THE PROBLEM: Where the word "agent" appears in a line below, copy the whole line.

(Collected data entries)
══════

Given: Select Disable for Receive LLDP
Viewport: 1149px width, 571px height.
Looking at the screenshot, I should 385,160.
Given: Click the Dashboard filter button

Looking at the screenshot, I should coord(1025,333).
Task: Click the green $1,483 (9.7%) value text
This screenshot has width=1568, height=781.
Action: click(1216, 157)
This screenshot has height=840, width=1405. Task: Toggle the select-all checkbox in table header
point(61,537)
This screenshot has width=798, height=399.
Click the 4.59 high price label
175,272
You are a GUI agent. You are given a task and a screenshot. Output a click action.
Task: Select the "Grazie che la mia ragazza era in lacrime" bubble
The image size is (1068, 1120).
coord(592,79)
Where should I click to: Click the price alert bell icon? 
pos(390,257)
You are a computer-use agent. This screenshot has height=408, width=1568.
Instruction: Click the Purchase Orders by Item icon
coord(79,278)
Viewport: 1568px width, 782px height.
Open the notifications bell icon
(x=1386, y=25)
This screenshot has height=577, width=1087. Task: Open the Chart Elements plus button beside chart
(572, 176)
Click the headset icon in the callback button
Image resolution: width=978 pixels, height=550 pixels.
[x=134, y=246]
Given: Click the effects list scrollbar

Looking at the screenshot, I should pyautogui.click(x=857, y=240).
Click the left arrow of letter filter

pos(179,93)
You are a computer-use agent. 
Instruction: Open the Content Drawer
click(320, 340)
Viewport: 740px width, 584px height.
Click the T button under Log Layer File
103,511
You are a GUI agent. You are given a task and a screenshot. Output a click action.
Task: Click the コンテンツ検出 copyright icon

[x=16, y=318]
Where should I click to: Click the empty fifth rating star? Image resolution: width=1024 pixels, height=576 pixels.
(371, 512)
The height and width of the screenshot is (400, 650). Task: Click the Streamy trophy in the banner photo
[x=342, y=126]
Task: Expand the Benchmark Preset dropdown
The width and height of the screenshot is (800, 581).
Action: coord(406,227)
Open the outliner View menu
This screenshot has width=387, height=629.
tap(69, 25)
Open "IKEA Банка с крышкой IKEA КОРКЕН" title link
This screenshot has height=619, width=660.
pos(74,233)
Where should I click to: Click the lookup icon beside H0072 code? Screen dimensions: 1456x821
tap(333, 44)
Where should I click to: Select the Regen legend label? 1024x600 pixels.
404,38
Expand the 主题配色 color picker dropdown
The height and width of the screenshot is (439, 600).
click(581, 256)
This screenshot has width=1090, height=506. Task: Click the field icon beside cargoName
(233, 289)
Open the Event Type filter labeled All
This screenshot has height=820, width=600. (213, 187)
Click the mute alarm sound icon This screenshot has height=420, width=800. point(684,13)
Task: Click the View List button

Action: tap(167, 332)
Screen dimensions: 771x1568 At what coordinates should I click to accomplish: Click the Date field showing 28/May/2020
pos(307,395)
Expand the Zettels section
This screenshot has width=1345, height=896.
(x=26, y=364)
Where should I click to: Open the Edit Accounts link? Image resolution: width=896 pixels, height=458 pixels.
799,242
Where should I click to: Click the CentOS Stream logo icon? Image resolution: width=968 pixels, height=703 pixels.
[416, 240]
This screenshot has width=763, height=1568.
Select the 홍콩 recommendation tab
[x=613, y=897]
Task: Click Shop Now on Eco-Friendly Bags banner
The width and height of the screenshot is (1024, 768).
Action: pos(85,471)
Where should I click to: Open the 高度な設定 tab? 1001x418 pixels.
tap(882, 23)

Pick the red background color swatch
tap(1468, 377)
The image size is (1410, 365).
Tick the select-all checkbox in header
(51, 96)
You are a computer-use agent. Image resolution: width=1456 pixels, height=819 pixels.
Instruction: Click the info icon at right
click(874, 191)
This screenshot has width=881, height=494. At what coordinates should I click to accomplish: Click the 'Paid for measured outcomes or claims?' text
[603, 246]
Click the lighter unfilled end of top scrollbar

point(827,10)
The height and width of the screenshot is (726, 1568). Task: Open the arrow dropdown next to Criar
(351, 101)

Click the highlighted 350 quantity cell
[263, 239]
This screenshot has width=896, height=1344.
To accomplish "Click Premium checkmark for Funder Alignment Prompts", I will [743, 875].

══════

RESPONSE AREA:
You are a GUI agent. You are given a task and a screenshot. Output a click action.
You are a computer-use agent. This screenshot has height=408, width=1568.
You are a computer-use agent. 
You are a GUI agent. You are given a task and a screenshot. Output a click action.
You are a computer-use agent. Image resolution: width=1456 pixels, height=819 pixels.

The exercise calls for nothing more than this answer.